*Exercise details*:
Given the entries below, copy each of them out exactly.

Collected data
☆ ☆ ☆
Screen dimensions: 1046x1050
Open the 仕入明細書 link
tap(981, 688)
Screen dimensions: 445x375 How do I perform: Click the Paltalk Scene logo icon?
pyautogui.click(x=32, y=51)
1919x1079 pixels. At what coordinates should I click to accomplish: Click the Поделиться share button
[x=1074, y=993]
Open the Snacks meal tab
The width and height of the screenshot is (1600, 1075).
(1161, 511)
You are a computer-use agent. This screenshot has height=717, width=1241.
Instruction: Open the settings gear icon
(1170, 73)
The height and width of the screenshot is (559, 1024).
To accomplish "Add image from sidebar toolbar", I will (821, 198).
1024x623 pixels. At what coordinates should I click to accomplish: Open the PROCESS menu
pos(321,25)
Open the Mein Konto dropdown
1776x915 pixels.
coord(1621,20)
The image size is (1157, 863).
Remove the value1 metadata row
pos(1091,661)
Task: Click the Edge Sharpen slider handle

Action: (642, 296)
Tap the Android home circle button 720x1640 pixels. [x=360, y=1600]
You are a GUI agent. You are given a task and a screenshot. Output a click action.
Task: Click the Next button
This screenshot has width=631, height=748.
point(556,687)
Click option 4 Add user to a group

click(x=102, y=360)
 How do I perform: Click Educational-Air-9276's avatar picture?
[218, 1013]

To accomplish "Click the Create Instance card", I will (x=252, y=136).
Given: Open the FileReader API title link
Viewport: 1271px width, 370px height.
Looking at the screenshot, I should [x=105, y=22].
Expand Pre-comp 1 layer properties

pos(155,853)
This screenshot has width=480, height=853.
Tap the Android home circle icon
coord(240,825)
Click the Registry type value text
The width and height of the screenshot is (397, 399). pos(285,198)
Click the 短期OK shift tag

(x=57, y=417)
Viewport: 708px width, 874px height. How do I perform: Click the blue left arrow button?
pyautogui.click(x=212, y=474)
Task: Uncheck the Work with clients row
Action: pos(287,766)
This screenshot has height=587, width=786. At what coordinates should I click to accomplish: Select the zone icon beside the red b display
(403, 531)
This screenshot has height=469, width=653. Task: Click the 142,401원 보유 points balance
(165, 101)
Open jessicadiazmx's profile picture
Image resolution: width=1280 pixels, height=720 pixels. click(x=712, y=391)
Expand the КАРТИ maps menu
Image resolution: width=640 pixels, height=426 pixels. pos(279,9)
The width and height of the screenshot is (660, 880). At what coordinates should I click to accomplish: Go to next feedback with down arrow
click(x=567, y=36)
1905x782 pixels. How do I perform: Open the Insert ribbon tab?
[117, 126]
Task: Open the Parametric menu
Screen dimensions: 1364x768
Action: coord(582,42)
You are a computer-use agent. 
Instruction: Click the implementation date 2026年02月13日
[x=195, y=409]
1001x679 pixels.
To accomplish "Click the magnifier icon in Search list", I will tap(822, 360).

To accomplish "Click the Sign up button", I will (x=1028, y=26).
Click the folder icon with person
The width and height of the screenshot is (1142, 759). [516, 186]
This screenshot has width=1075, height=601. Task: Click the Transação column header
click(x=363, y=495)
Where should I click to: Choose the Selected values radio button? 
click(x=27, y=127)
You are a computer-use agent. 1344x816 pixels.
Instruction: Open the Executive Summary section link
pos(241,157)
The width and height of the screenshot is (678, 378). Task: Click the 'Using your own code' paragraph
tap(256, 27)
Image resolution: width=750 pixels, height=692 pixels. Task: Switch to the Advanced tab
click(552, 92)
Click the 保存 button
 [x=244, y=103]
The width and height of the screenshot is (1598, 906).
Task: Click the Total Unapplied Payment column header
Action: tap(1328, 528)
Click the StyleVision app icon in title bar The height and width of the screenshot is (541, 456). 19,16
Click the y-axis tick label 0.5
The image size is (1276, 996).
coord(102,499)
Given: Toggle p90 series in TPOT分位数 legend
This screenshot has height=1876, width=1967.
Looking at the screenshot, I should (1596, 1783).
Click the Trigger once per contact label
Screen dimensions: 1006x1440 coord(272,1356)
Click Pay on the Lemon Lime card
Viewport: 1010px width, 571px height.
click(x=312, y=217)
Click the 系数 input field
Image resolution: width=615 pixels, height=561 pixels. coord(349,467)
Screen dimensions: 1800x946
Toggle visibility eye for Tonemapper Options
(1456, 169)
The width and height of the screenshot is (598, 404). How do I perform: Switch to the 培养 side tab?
☆ ☆ ☆
*Task output*:
Screen dimensions: 1046x1050
Open the 仕入明細書 link
tap(981, 688)
Screen dimensions: 445x375 How do I perform: Click the Paltalk Scene logo icon?
pyautogui.click(x=32, y=51)
1919x1079 pixels. At what coordinates should I click to accomplish: Click the Поделиться share button
[x=1074, y=993]
Open the Snacks meal tab
The width and height of the screenshot is (1600, 1075).
(1161, 511)
You are a computer-use agent. This screenshot has height=717, width=1241.
Instruction: Open the settings gear icon
(1170, 73)
The height and width of the screenshot is (559, 1024).
To accomplish "Add image from sidebar toolbar", I will (821, 198).
1024x623 pixels. At what coordinates should I click to accomplish: Open the PROCESS menu
pos(321,25)
Open the Mein Konto dropdown
1776x915 pixels.
coord(1621,20)
The image size is (1157, 863).
Remove the value1 metadata row
pos(1091,661)
Task: Click the Edge Sharpen slider handle

Action: (642, 296)
Tap the Android home circle button 720x1640 pixels. [x=360, y=1600]
You are a GUI agent. You are given a task and a screenshot. Output a click action.
Task: Click the Next button
This screenshot has width=631, height=748.
point(556,687)
Click option 4 Add user to a group

click(x=102, y=360)
 How do I perform: Click Educational-Air-9276's avatar picture?
[218, 1013]

To accomplish "Click the Create Instance card", I will (x=252, y=136).
Given: Open the FileReader API title link
Viewport: 1271px width, 370px height.
Looking at the screenshot, I should [x=105, y=22].
Expand Pre-comp 1 layer properties

pos(155,853)
This screenshot has width=480, height=853.
Tap the Android home circle icon
coord(240,825)
Click the Registry type value text
The width and height of the screenshot is (397, 399). pos(285,198)
Click the 短期OK shift tag

(x=57, y=417)
Viewport: 708px width, 874px height. How do I perform: Click the blue left arrow button?
pyautogui.click(x=212, y=474)
Task: Uncheck the Work with clients row
Action: pos(287,766)
This screenshot has height=587, width=786. At what coordinates should I click to accomplish: Select the zone icon beside the red b display
(403, 531)
This screenshot has height=469, width=653. Task: Click the 142,401원 보유 points balance
(165, 101)
Open jessicadiazmx's profile picture
Image resolution: width=1280 pixels, height=720 pixels. click(x=712, y=391)
Expand the КАРТИ maps menu
Image resolution: width=640 pixels, height=426 pixels. pos(279,9)
The width and height of the screenshot is (660, 880). At what coordinates should I click to accomplish: Go to next feedback with down arrow
click(x=567, y=36)
1905x782 pixels. How do I perform: Open the Insert ribbon tab?
[117, 126]
Task: Open the Parametric menu
Screen dimensions: 1364x768
Action: coord(582,42)
You are a computer-use agent. 
Instruction: Click the implementation date 2026年02月13日
[x=195, y=409]
1001x679 pixels.
To accomplish "Click the magnifier icon in Search list", I will tap(822, 360).

To accomplish "Click the Sign up button", I will (x=1028, y=26).
Click the folder icon with person
The width and height of the screenshot is (1142, 759). [516, 186]
This screenshot has width=1075, height=601. Task: Click the Transação column header
click(x=363, y=495)
Where should I click to: Choose the Selected values radio button? 
click(x=27, y=127)
You are a computer-use agent. 1344x816 pixels.
Instruction: Open the Executive Summary section link
pos(241,157)
The width and height of the screenshot is (678, 378). Task: Click the 'Using your own code' paragraph
tap(256, 27)
Image resolution: width=750 pixels, height=692 pixels. Task: Switch to the Advanced tab
click(552, 92)
Click the 保存 button
 [x=244, y=103]
The width and height of the screenshot is (1598, 906).
Task: Click the Total Unapplied Payment column header
Action: tap(1328, 528)
Click the StyleVision app icon in title bar The height and width of the screenshot is (541, 456). 19,16
Click the y-axis tick label 0.5
The image size is (1276, 996).
coord(102,499)
Given: Toggle p90 series in TPOT分位数 legend
This screenshot has height=1876, width=1967.
Looking at the screenshot, I should (1596, 1783).
Click the Trigger once per contact label
Screen dimensions: 1006x1440 coord(272,1356)
Click Pay on the Lemon Lime card
Viewport: 1010px width, 571px height.
click(x=312, y=217)
Click the 系数 input field
Image resolution: width=615 pixels, height=561 pixels. coord(349,467)
Screen dimensions: 1800x946
Toggle visibility eye for Tonemapper Options
(1456, 169)
The width and height of the screenshot is (598, 404). How do I perform: Switch to the 培养 side tab?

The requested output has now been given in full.